# Beware In Spain



## BuccaneerBill (Jul 7, 2007)

A retired English couple who live in Brittany, France and have toured extensively around both France and Spain, recently returned from a visit to Valencia, vowing never to return to Spain again. They stopped at a service station where the gentleman visited the toilets. On his return to the motor home he found his wife in a great state of shock and in tears. A well dressed man had knocked at the door with a map in his hand as if asking for directions. When she opened the door he burst in, pushing her out of the way and was closely followed by a woman and another man. They took just about anything and everything they could get into two bags. Passports, credit cards, money, clothes,toiletries and even a bottle of perfume. Needless to say the three had vanished very quickly. The police were called and didn't show the slightest bit of interest or sympathy. Fortunately another English couple they knew were also touring and at a site in Valencia and they came to their assistance. They too had come across a bad experience at a supermarket. Having bought the weekly supplies and heading back to the motor home in the car park, they were surrounded and accosted by a gang who emptied their shopping trolley and legged it, leaving them stunned and shocked by the events. It seems that Eastern europeans seem to be the culprits and frequent the 'trolley return' areas waiting to beg for the euro's from the trolleys. If you intend visiting Spain....or anywhere in Europe for that matter, PLEASE be extra vigilant and be very careful and aware of what is going on at all times.


----------



## Hydrocell (Jan 29, 2011)

Thanks for the information Bill, we will be travelling that way shortly, unfortunately at the moment everyone is feeling the squeezed, however some lowlifes make it even harder, I hope they get what’s due to them very soon.

Regards
Ray


----------



## alecturn1 (Nov 13, 2009)

Until these or any other crimes are punished properly whatever country we are in they will continue.its like knife crime in this country for instance,if the law said if found carrying a knife you would automatically go to jail for a certain amount of time,a lot of people would think twice.Benefit fraud the same make a false claim automatic prison sentence.The money saved from people stopping claiming would probably pay for the extra prison places for those stupid enough to keep doing it.


----------



## Hydrocell (Jan 29, 2011)

Hi Alecturn 1

As much as I agree with most of your comments, prison is not the answer because the taxpayers i.e. you and me will still be paying for it.
Tattoo in big bold letters on there foreheads and hands stay clearer I’m a thief. :lol: :lol: 
It may not be a good look but it would make me a lot happier.

Regards
Ray


----------



## Scattycat (Mar 29, 2011)

We recently spent a month travelling around Portugal and Spain, and even spent one night parked-up on a service station parking area in Spain amongst the lorries without any problems.

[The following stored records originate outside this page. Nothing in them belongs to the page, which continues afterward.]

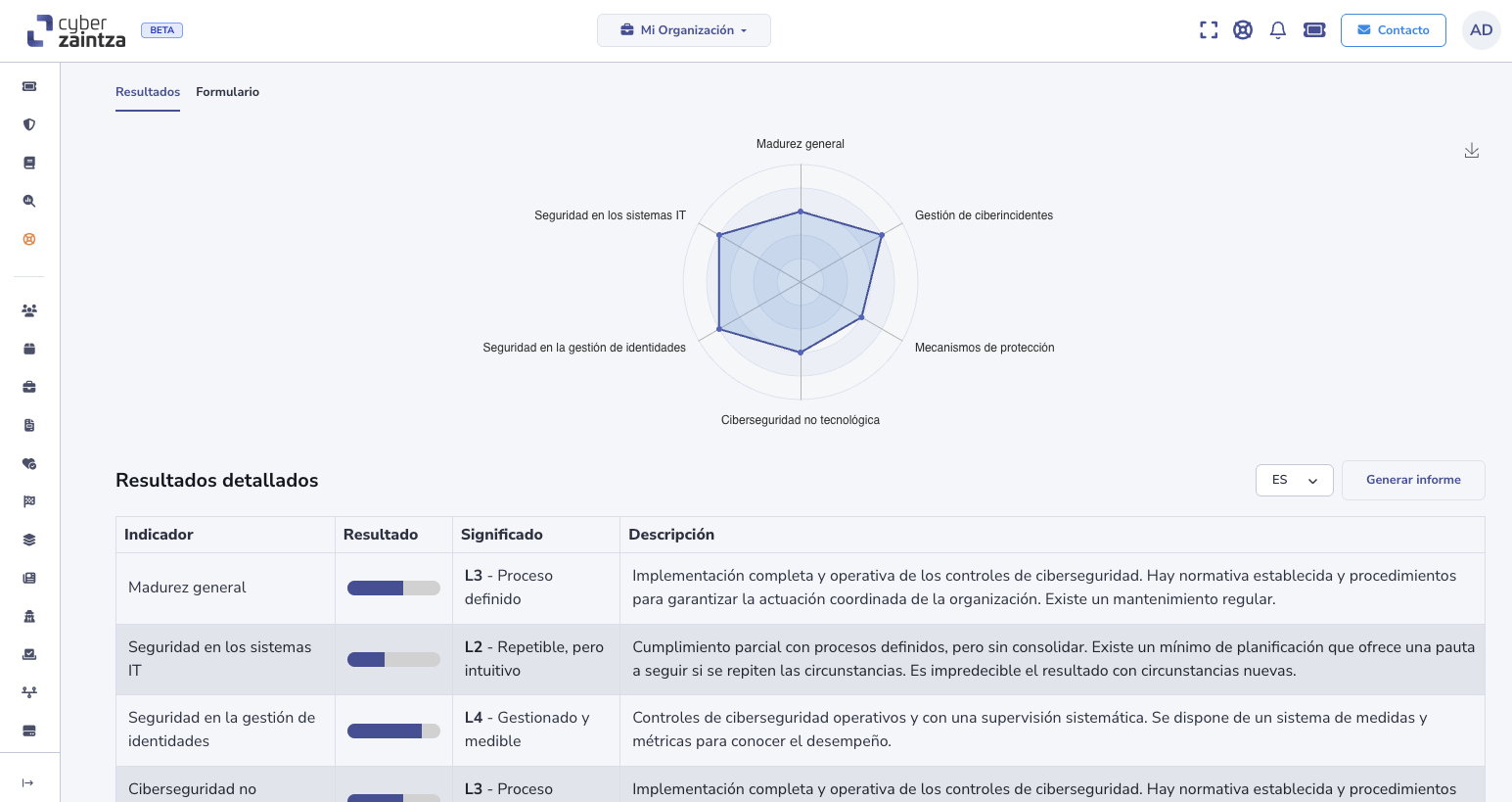Select the Resultados tab

click(x=148, y=92)
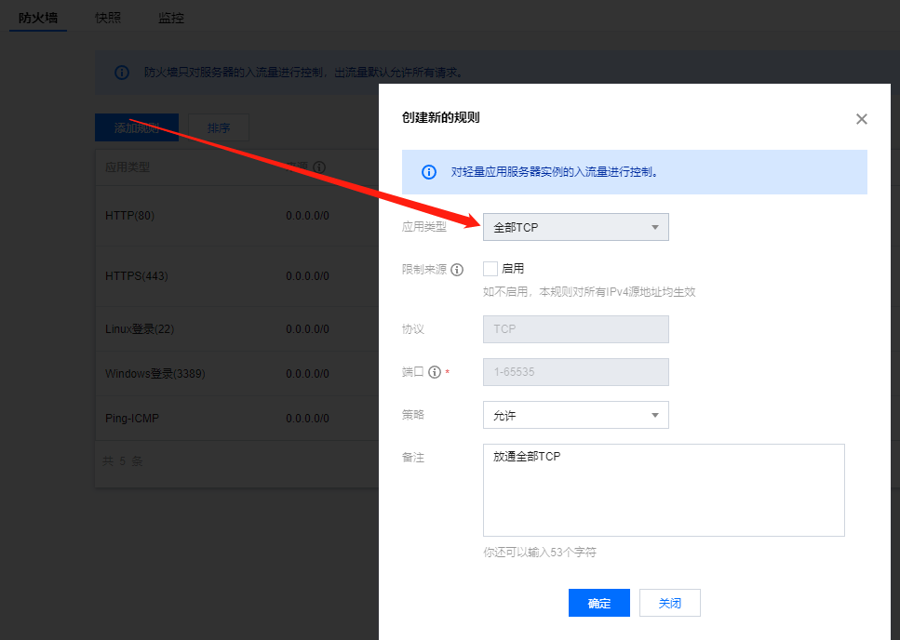Enable the 限制来源 启用 checkbox
The image size is (900, 640).
490,269
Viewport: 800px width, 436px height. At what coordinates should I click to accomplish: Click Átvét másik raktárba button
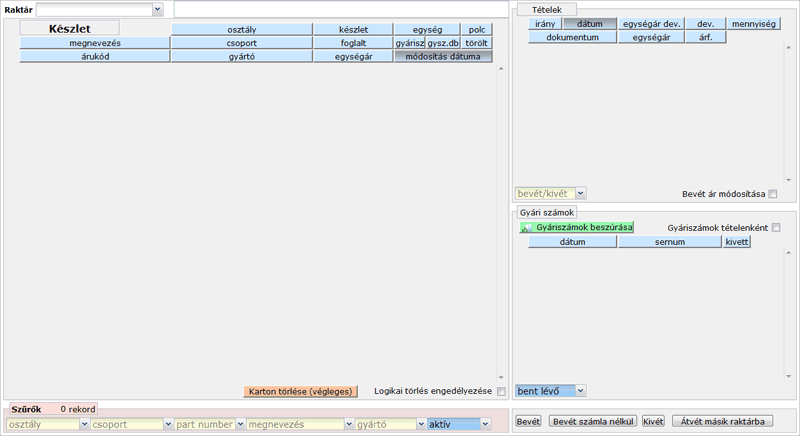[722, 422]

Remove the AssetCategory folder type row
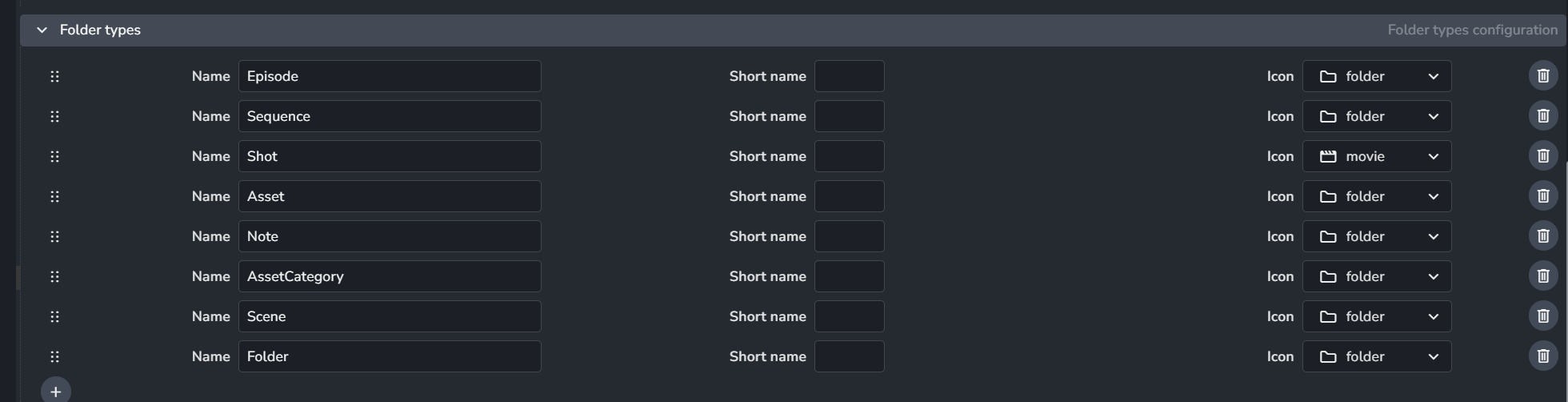[x=1543, y=276]
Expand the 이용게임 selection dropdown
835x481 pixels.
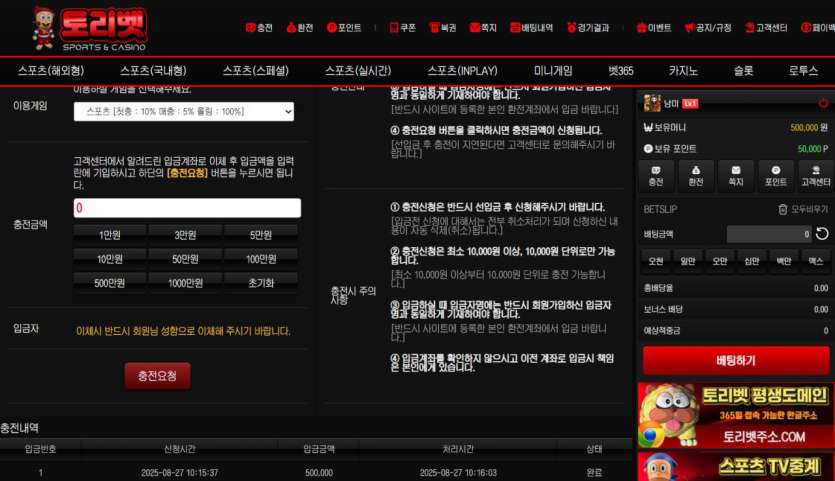click(184, 111)
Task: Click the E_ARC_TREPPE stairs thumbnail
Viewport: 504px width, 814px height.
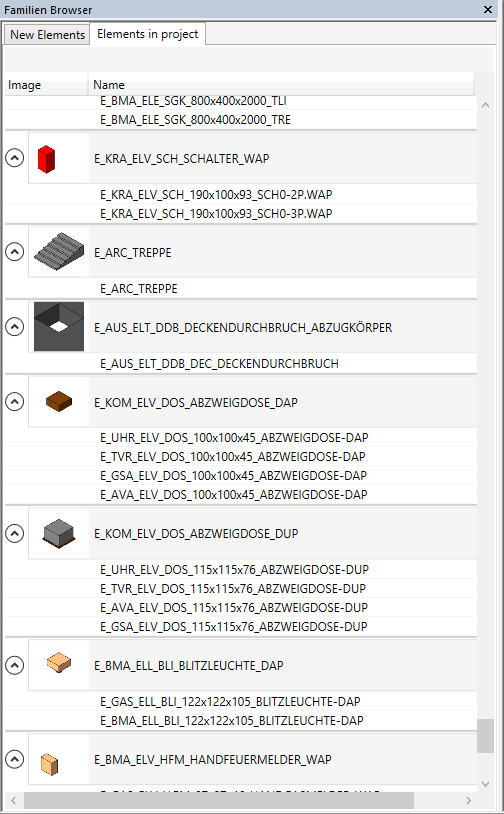Action: point(59,253)
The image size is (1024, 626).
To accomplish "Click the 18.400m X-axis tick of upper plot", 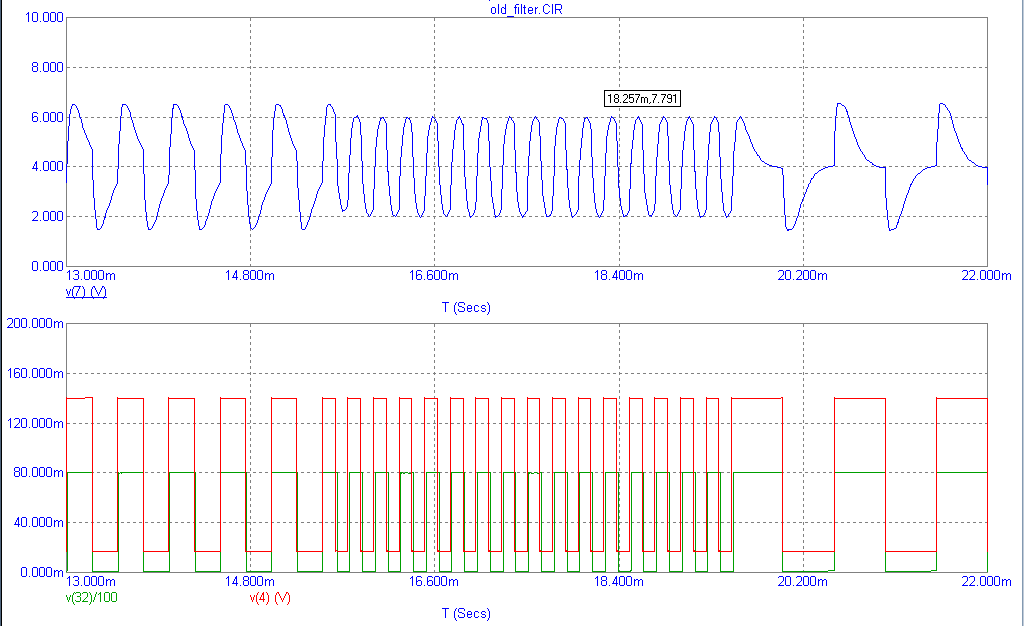I will (x=619, y=275).
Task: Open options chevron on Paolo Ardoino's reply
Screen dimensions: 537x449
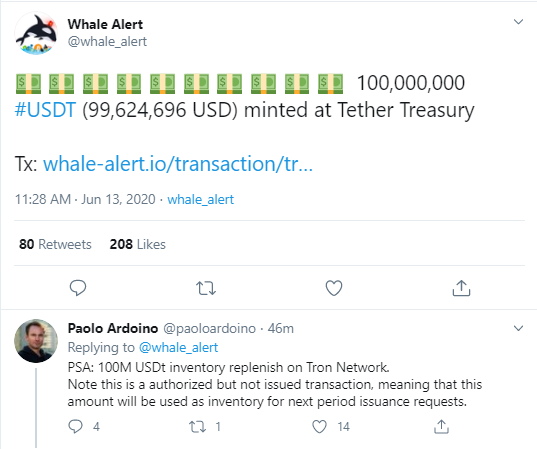Action: (x=519, y=328)
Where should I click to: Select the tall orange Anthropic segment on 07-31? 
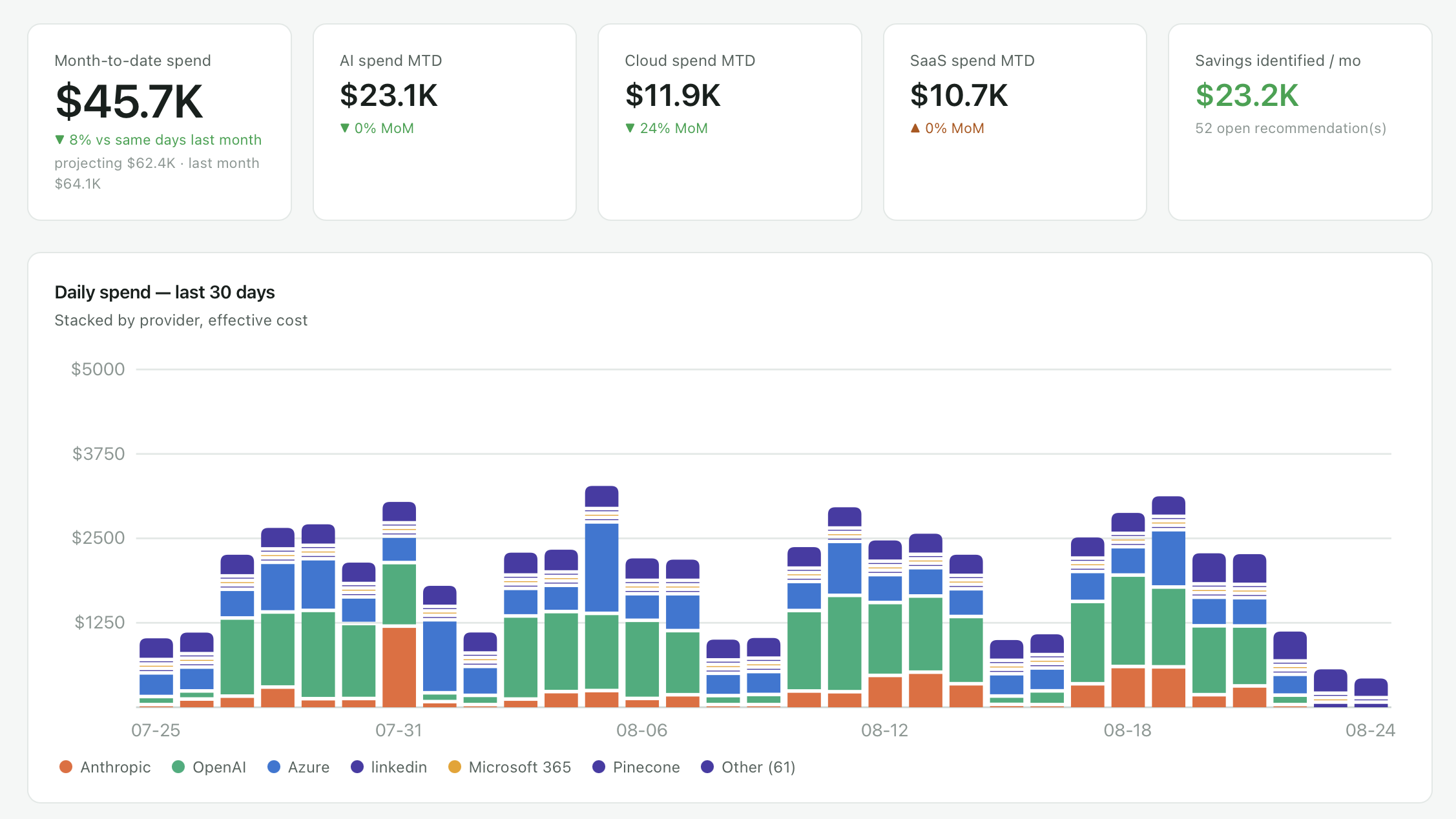point(399,667)
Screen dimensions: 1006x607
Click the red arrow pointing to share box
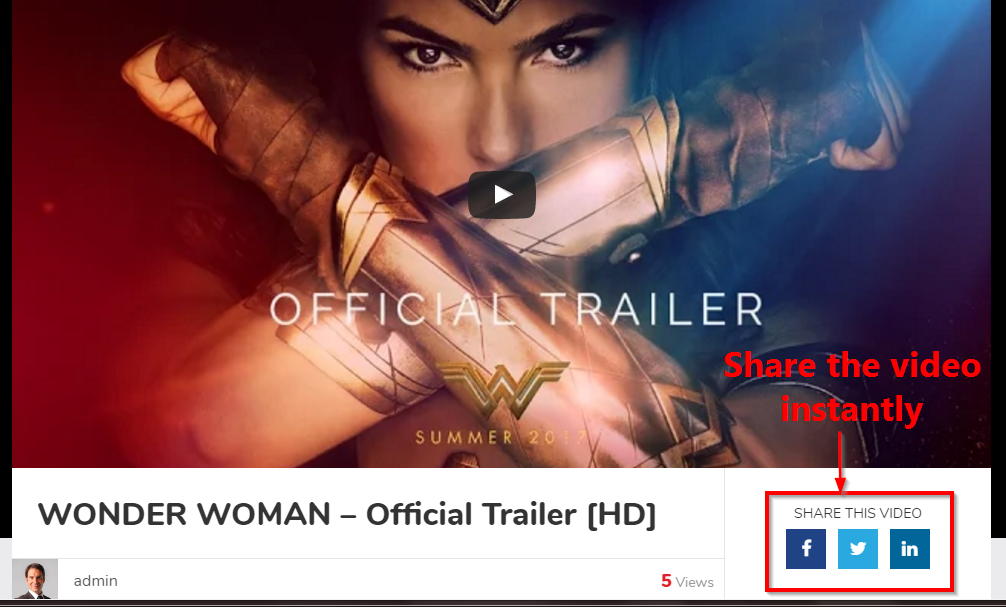point(840,462)
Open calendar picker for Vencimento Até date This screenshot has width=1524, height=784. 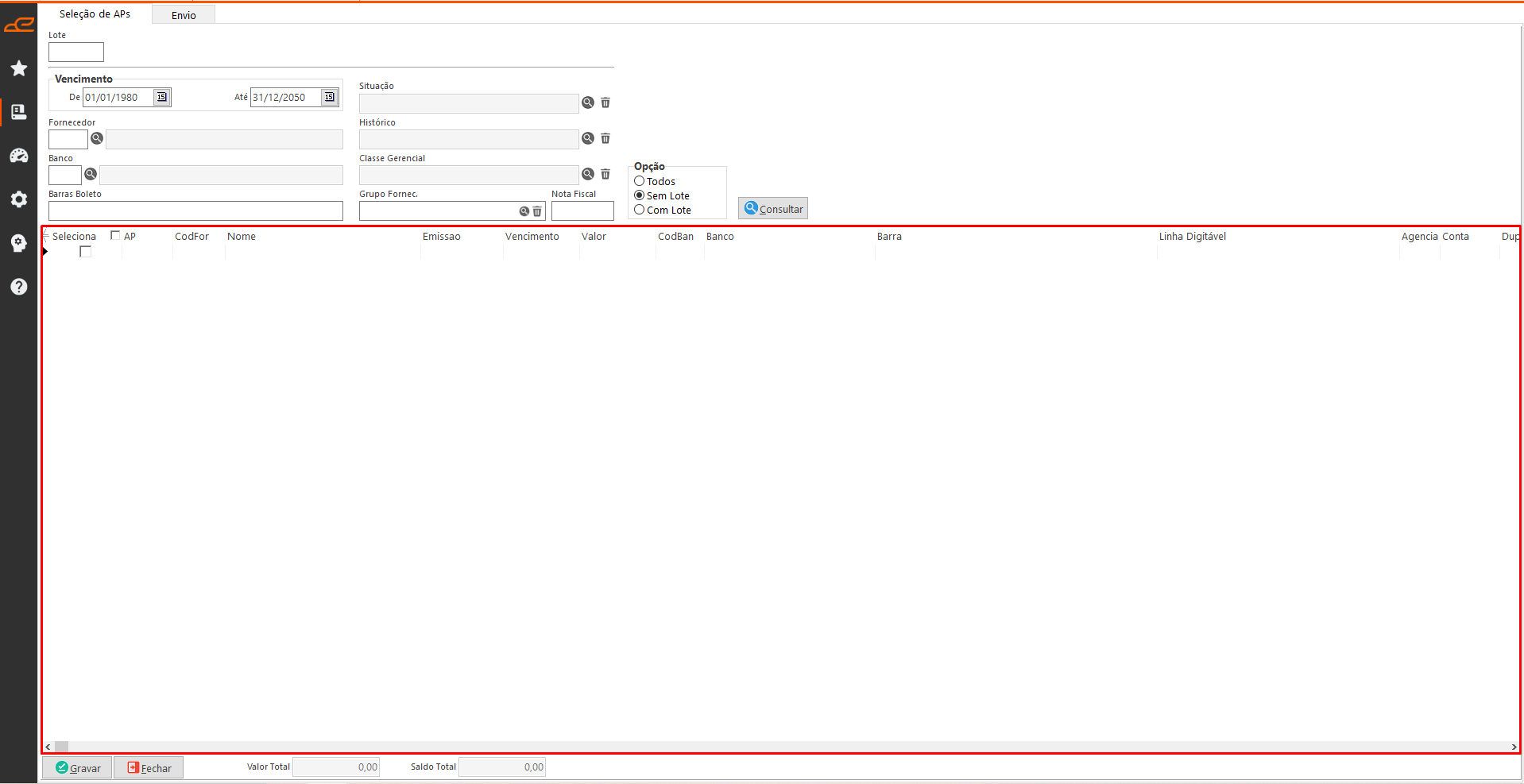[329, 97]
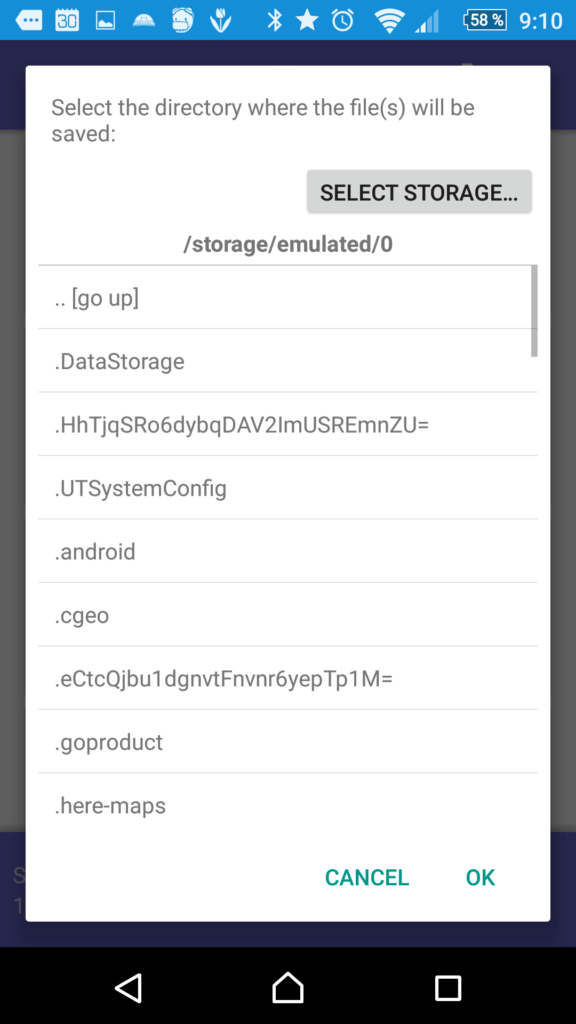Open the .here-maps folder

(287, 805)
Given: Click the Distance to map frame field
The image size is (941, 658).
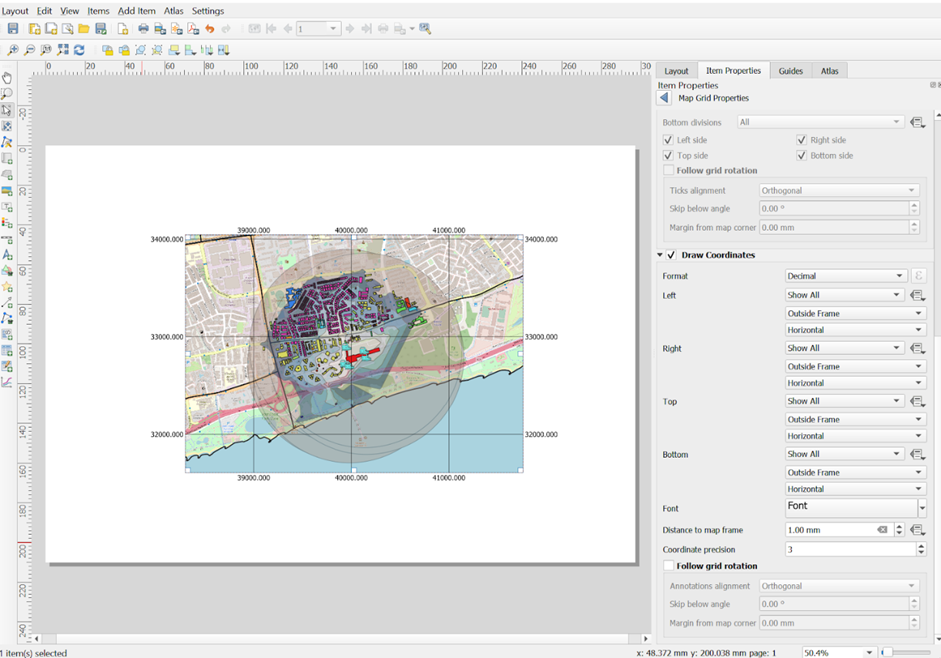Looking at the screenshot, I should [830, 530].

It's surprising how most of these things seem to happen to a third party and not the the person posting.

No doubt some folks do encounter unhappy situations when travelling at home and abroad, but don't let that put you off visiting other countries or you'll miss out on many pleasant experiences.


----------



## C7KEN (May 27, 2005)

Yes I have met thousands of Motorhomers from all over europe and only come across one instance of bandits trying to stop a camper on the motorway. Just dont stop if a car is pointing for you to do so and dont leave purses and bags on the seat or table that can be seen when looking in. Obviously there are rogues from eastern europe and other countries down here but I think it is better than it was when I first came here and very isolated cases now.


----------



## C7KEN (May 27, 2005)

Yes I have met thousands of Motorhomers from all over europe and only come across one instance of bandits trying to stop a camper on the motorway. Just dont stop if a car is pointing for you to do so and dont leave purses and bags on the seat or table that can be seen when looking in. Obviously there are rogues from eastern europe and other countries down here but I think it is better than it was when I first came here and very isolated cases now.


----------



## hogan (Oct 31, 2006)

Another scam is this (yes it has been tried on me )

When you get back to your car most people just get in put the key in the ignition start engine then check mirror.
At this point you will see a larger than normal flyer stuck on your back window.
This is where the problems start you will get out of your car leaving the engine running and someone who will be hiding will jump into your car and drive off.

Another thing you may see is a sign scrawled in the dirt on your car, this has been put there just after you parked.They have several signs,Woman alone,Dog owner,elderly etc they will wait for the owners return.


----------



## aldra (Jul 2, 2009)

I think the world over someone somewhere is being robbed

It may happen to you but by the law of averages it probably wont

The chances of NOT being robbed are much higher than they are of it happening

and its just as likely( or unlikely) to happen in your own town as abroad

As hogan and C7KEN say a certain amount of vigilance and common-sense measures such as not leaving valuables on view are necessary

It should not stop us from the pleasures of travelling

Life is full of "what ifs" and the things that do happen are generally not the ones we have wasted so much time and worry on

Aldra[/url][/code]


----------



## raynipper (Aug 4, 2008)

With the amount of bad publicity it's a wonder so many still go to Spain.

Ray.


----------



## BuccaneerBill (Jul 7, 2007)

The couple I mentioned that were robbed in Spain are good friends. We had lunch with them on Saturday and although still very upset by the whole experience, it hasn't put them off using their motor home and will continue touring France. They are just very wary now of going too far afield. Another problem they are encountering is trying to replace everything. In particular their British passports, as they are permanent residents in France.


----------



## lifestyle (Apr 27, 2008)

We spent 3 months in Spain last year,and most nights left the habitation door wide open with just the fly screen across because it was so hot,although my wife made me sleep by the door :lol: :lol: .
I also think they pick their targets carefully looking for maybe a fragile person who would not give them too much trouble.

Les


----------